### What to produce
Pick out every line in the entries that contains the string "value", and copy each of those lines.

### Supplied records
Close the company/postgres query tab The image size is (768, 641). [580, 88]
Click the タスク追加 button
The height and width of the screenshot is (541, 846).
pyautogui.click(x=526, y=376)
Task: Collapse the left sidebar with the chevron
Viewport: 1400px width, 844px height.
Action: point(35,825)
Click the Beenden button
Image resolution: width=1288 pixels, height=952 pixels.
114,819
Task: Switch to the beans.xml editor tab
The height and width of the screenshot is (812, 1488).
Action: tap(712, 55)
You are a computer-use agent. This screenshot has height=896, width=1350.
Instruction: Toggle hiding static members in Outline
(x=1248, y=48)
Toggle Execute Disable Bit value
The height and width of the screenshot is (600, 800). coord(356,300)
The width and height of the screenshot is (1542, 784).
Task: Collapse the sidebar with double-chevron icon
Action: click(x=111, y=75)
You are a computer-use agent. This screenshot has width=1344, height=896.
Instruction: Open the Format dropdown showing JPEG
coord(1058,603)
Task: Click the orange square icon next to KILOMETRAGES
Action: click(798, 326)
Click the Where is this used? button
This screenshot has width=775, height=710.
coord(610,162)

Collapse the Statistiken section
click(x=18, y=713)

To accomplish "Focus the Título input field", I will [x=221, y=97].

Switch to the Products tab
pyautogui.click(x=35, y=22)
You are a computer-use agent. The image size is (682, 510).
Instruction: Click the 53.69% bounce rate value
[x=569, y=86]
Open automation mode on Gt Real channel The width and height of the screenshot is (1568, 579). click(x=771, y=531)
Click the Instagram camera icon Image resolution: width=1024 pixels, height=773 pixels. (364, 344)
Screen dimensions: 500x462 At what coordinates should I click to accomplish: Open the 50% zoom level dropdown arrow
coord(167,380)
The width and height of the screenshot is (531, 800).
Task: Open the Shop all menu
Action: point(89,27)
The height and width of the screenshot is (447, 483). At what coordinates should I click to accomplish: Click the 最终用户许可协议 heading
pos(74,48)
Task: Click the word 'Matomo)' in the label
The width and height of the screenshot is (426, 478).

### The completed task
Toggle Execute Disable Bit value
Instruction: Click the 53.69% bounce rate value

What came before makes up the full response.